This mirror image is what the Wall Street Journal had failed to recognize—and what almost no one except those following the Modern Money approach as well as the Levy Economic Institute’s researchers who used Wynne Godley’s sectoral balance approach understand. After the financial collapse, the domestic private sector moved sharply to a large surplus (which is what it normally does in recession), the current account deficit fell (as consumers bought fewer imports), and the budget deficit grew mostly because tax revenue collapsed as domestic sales and employment fell.

Unfortunately, just as policymakers learned the wrong lessons from the Clinton administration budget surpluses—thinking that the federal budget surpluses were great while they actually were just the flip side to the private sector’s deficit spending—they are now learning the wrong lessons from the global crash after 2007. They’ve managed to convince themselves that it is all caused by government sector profligacy. This, in turn has led to calls for spending cuts (and, more rarely, tax increases) to reduce budget deficits in many countries around the world (notably, in the US and UK).
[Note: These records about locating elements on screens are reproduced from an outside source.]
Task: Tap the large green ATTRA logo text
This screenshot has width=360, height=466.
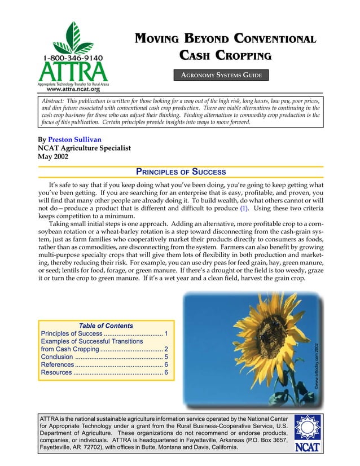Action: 73,71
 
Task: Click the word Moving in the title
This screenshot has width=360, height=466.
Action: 155,39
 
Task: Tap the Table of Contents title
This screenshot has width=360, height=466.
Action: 106,326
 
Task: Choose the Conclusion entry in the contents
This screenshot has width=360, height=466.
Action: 57,357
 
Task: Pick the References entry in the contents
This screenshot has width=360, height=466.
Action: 58,365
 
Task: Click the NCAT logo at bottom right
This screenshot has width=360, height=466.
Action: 308,435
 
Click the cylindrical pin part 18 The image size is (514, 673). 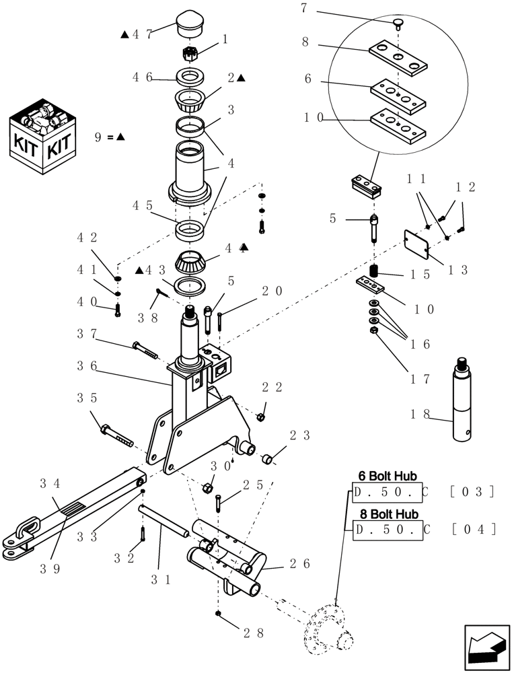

The reality is different: Wall Street’s excesses led to too much private sector debt that crashed the economy and reduced government tax revenues. This caused a tremendous increase of federal government deficits. {As a sovereign currency-issuer, the federal government faces no solvency constraints (readers will have to take that claim at face value for now—it is the topic for upcoming MMP blogs).} However, the downturn hurt state and local government revenue. Hence, they responded by cutting spending, laying-off workers, and searching for revenue.

The fiscal storm that killed state budgets is the same fiscal storm that created the federal budget deficits shown in the chart above. An economy cannot lose about 8% of GDP (due to spending cuts by households, firms and local and state governments) and over 8 million jobs without negatively impacting government budgets. Tax revenue has collapsed at an historic pace. Federal, state, and local government deficits will not fall until robust recovery returns—ending the perfect fiscal storm.